The other bone of contention is a stunt the crew has saved for the end of the shoot, which entails flipping over a car. Jason (of course) sees this moment as integral to the film and won’t hear of scaling it back, but everyone else — Len Amato and Marc Joubert, along with Effie — has concerns about both budget and safety. But Effie hasn’t given up on it yet, and in light of all the other compromises she’s forced him to make, she seems genuinely committed to helping Jason achieve some version of what he envisions. “My job is to support him as much as I can,” she says, “but that stunt is going to be a beast, and no one can see it coming.”
What follows that bit of foreboding is a seemingly endless series of tense conversations, some between just Effie and Jason, some that also involve Len and Marc, and one at the end of the episode that adds a handful of other important crew members (the stunt coordinator, the 1st AD) to the mix. Each one is painful to watch, because the director and the producer just can’t get on the same page. Jason feels like final decisions are being made about his movie without his input. Effie seems to think he’s only hearing what he wants to. When she takes him aside to discuss some of the work she’s doing to make the stunt happen, he sort of shuts down. Effie complains to Marc that when she tries to help Jason, “I get nothing. I get quiet disdain.”
“The tension grows every day between these two, and the communication sucks,” says Marc. Which certainly appears to be true! Later, he wonders, “At the end of the day, will it hurt what ends up on the screen?” And then he answers his question: “It could.” Well… yup… that’s the worry here.
Taken together, all of Marc’s detached observations raise another question, one Greenlight doesn’t seem particularly interested in addressing: Where is Marc in all of this? He’s on set every day, he’s apparently growing impatient with both Jason and Effie… and unless we’re just not seeing it documented, he doesn’t seem to be making much of an effort to help repair their relationship or otherwise open the lines of communication between the creative and practical sides of the production. In a different exchange, when Effie is complaining that she doesn’t want the only black face in The Leisure Class to be a chauffeur, Marc assesses the situation as follows: “I get it, I understand it, I just don’t want to spend a lot of time on unwanted drama.” So, OK, what’s his quick solution?

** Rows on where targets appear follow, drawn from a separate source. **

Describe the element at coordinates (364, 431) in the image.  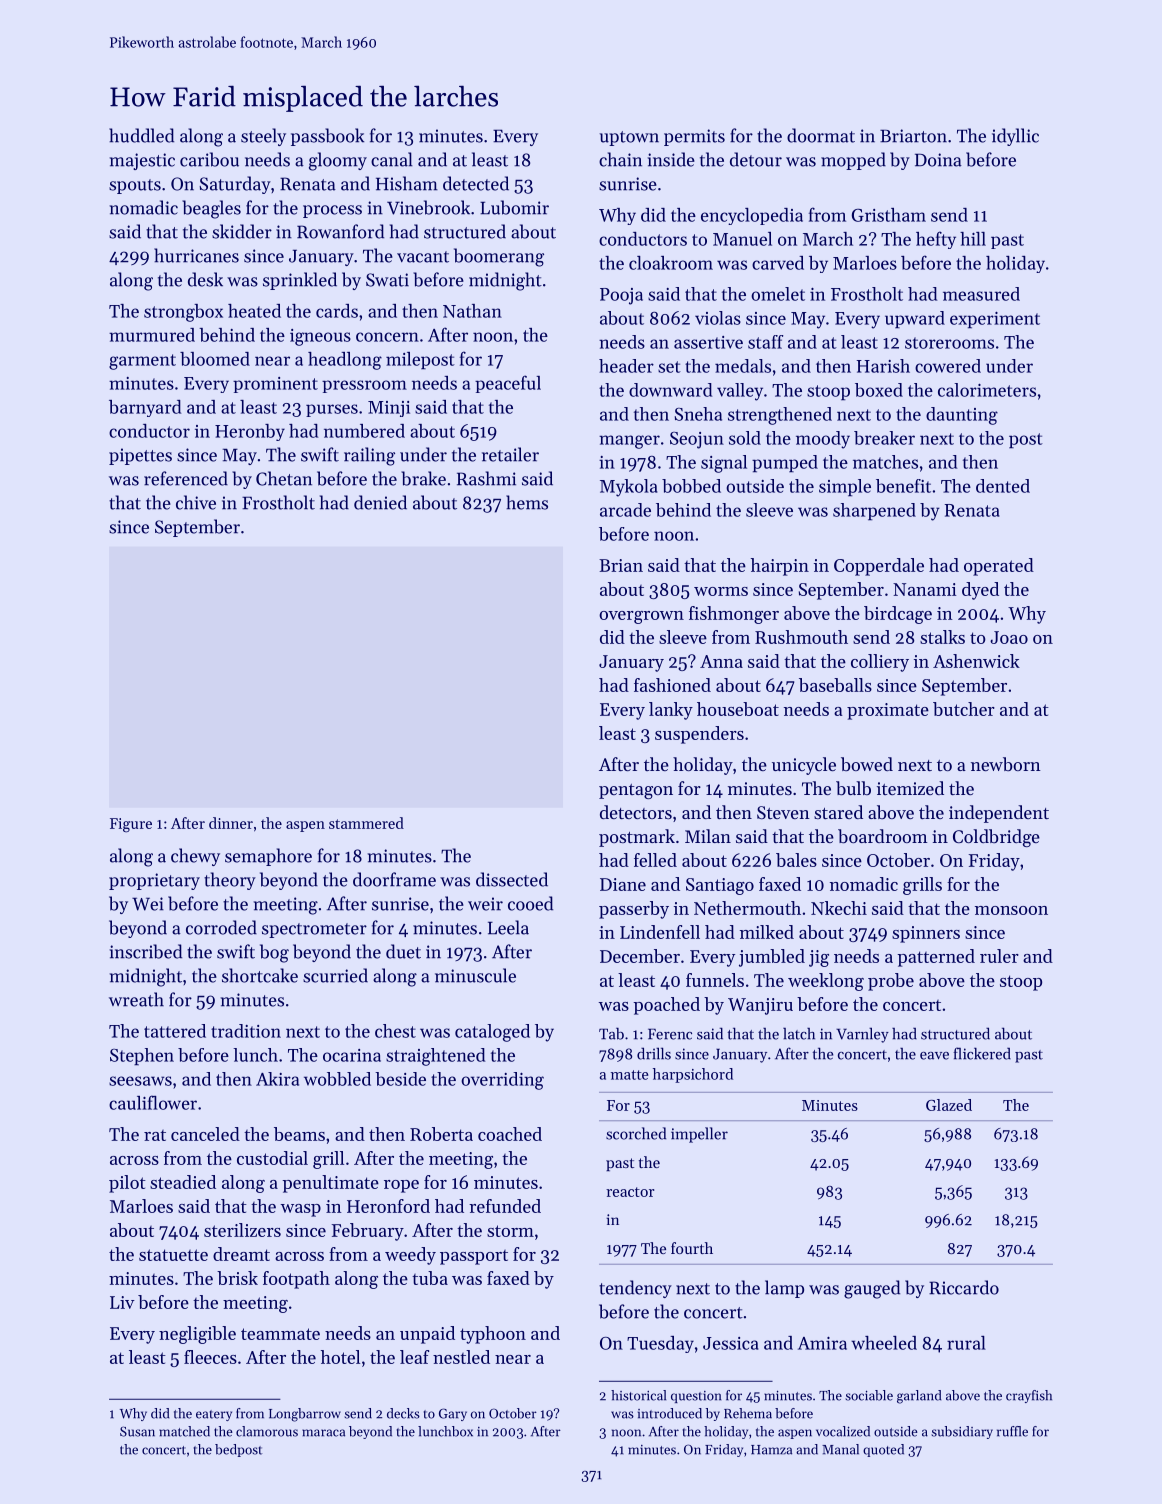
I see `numbered` at that location.
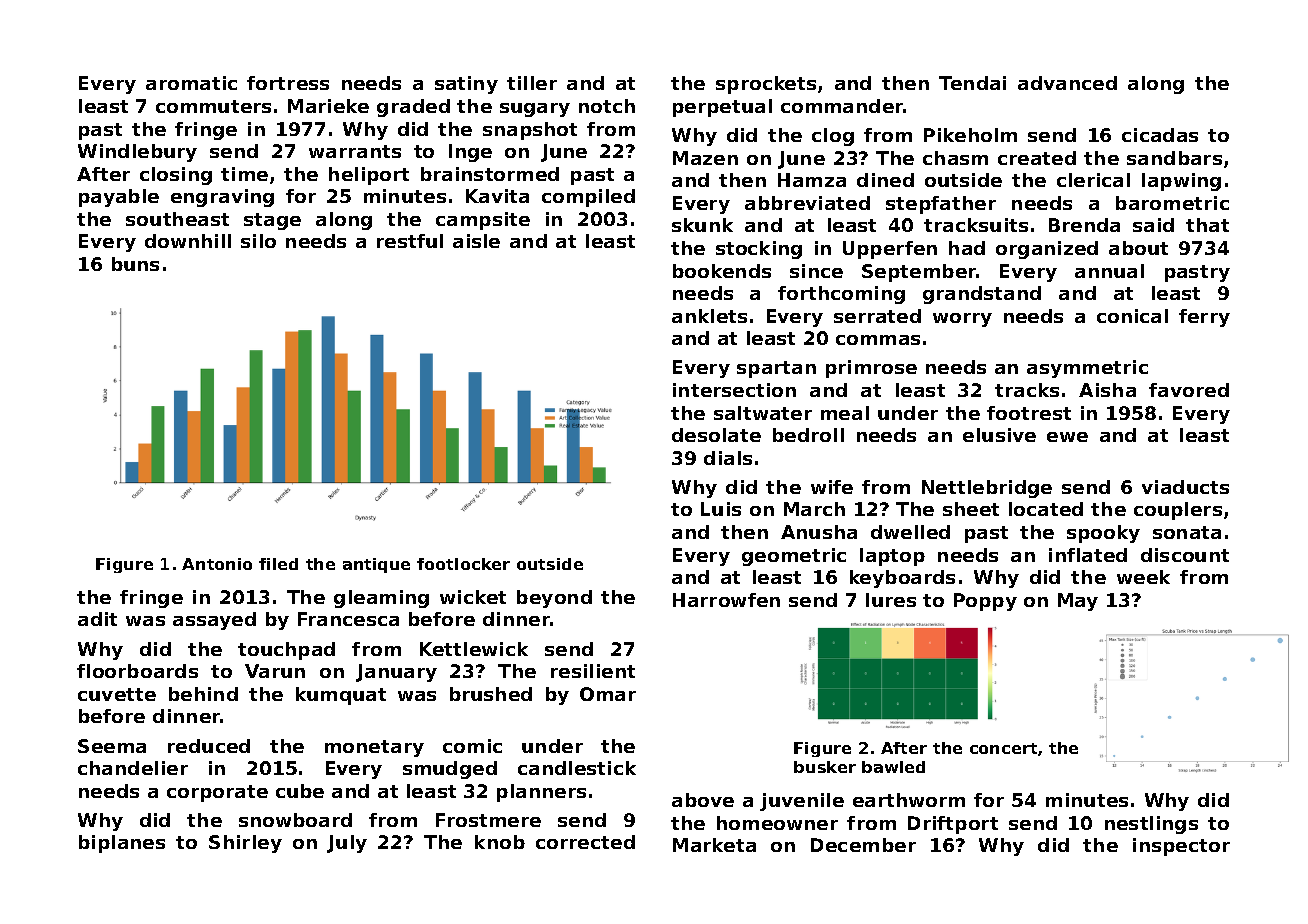 The image size is (1308, 924). Describe the element at coordinates (1181, 182) in the screenshot. I see `lapwing` at that location.
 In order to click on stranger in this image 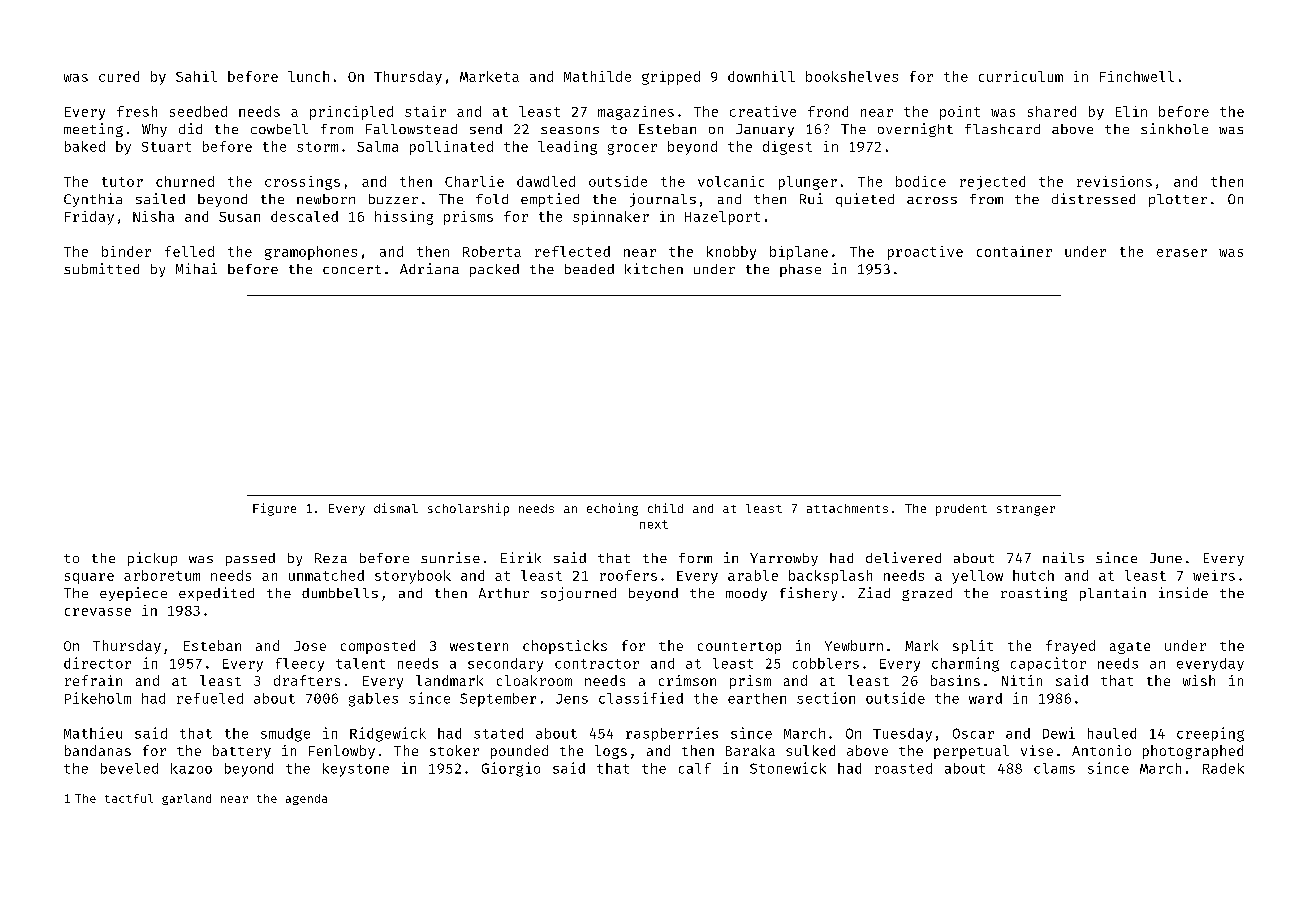, I will do `click(1026, 510)`.
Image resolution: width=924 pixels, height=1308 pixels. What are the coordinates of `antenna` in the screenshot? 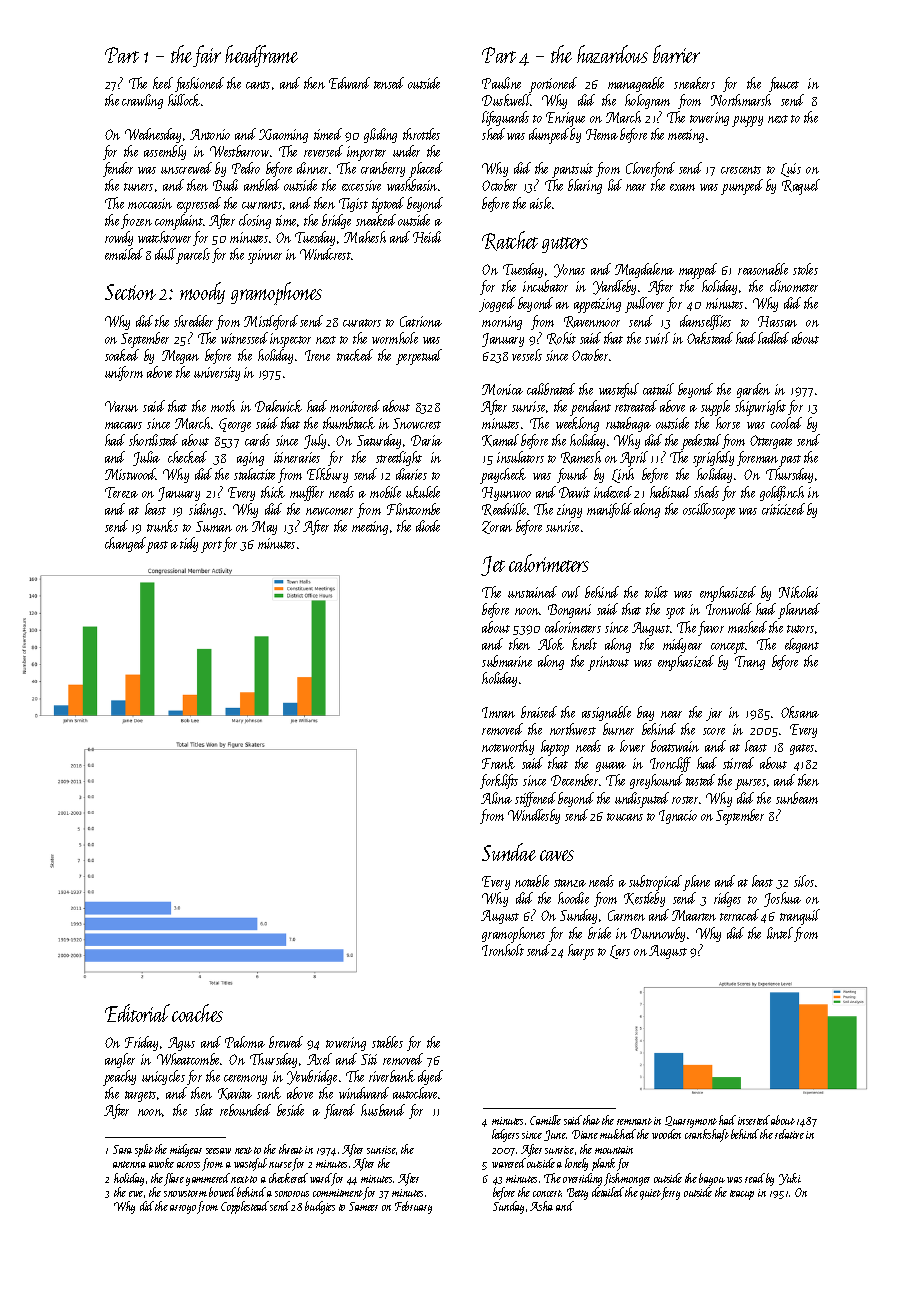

It’s starting to seem like Marc just can’t be bothered anymore. But, as with Effie and Jason, it’s hard to tell what he’s actually doing when he’s not expressing exasperation. Is he quietly doing his job in moments too boring to air on HBO, or is he too defeated by all the squabbling on set to be effective? Will we ever spend enough time with him to find out? Or is Project Greenlight just going to continue being a whirlwind of long arguments chopped into increasingly useless snippets of confrontation?
If the show’s aim is to confuse viewers to such an extent that it becomes impossible to discern who (if anyone) is on the wrong side of all the supposed misunderstandings between Jason and Effie, then this episode was a resounding success. Ditto if it’s trying to make us feel the same frustration as everyone involved in making The Leisure Class. “I am a kind and gentle person, but I wanna snatch someone up right now,” says Effie in the episode’s final moments. And you know, I sort of feel like snatching someone up too — Greenlight‘s editors, maybe?